Unpacking Iran’s Drone Campaign in the Gulf: Early Lessons for Future Drone Warfare

Unpacking Iran's Drone Campaign in the Gulf: Early Lessons for Future Drone Warfare

Photo: alones/Adobe Stock

Commentary by Kateryna Bondar

Published March 10, 2026

The first week of Iran's retaliation campaign during Operation Epic Fury demonstrates that drones are no longer auxiliary strike systems but central instruments of modern air campaigns. Their ability to generate sustained pressure at relatively low cost allows actors to impose economic, psychological, and operational strain on adversaries while preserving higher-end missile assets for select targets. The effectiveness of such campaigns lies not only in the drones themselves but in the broader ecosystem that enables their large-scale employment-production capacity, operational doctrine, targeting architecture, and integration with other strike systems.

The Middle East crisis escalated in early March 2026 after coordinated U.S.-Israeli strikes under Operation Epic Fury killed Iranian Supreme Leader Ayatollah Ali Khamenei and several senior commanders. Iran responded with a large-scale retaliatory campaign primarily targeting Gulf Cooperation Council (GCC) states. Despite damage to parts of its command and control structure, Tehran has rapidly generated sustained strikes using a layered architecture combining drones, ballistic missiles, and cruise missiles against military installations, energy infrastructure, and economic centers.

Data from the first week of the campaign (March 1-9) reveals several operational trends, particularly in the use of unmanned systems. Drawing on official reporting from regional ministries of defense and open-source intelligence, this analysis assesses the scale and role of drones in Iran's retaliation strategy and identifies capability gaps that militaries, including the U.S. military, may need to address as these operational models evolve.

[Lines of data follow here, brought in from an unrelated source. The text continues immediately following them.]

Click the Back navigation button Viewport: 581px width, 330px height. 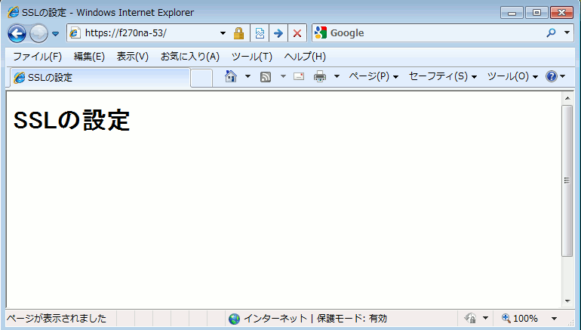click(17, 33)
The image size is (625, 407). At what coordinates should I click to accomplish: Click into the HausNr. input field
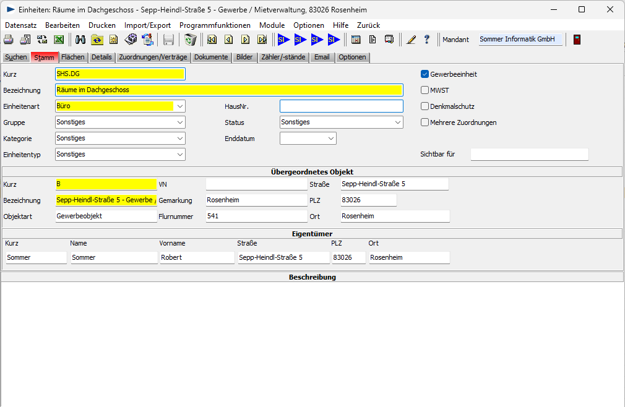[x=341, y=106]
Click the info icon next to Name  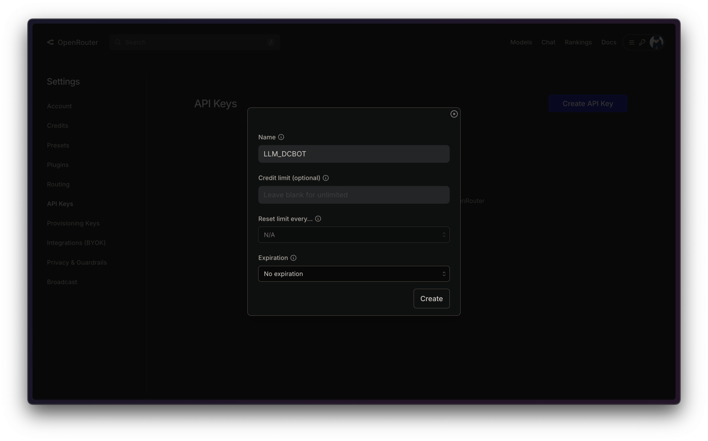281,137
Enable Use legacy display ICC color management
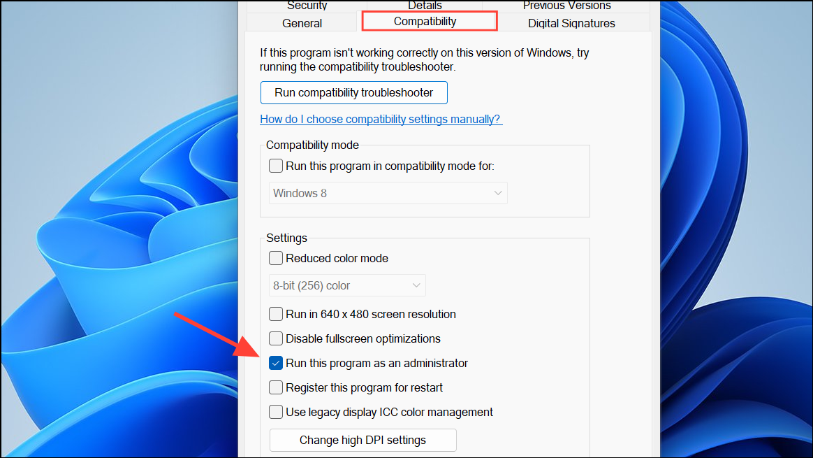813x458 pixels. coord(277,413)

Operational Patterns in Iran's Strike Campaign

Drones have constituted the primary tool for sustaining pressure across multiple GCC states in the first week of Iran's retaliation campaign. These drones-primarily Shahed-series one-way attack drones deployed in large saturation waves-have been used less to inflict direct military damage and more to disrupt infrastructure while forcing defenders to expend costly interceptors against low-cost systems.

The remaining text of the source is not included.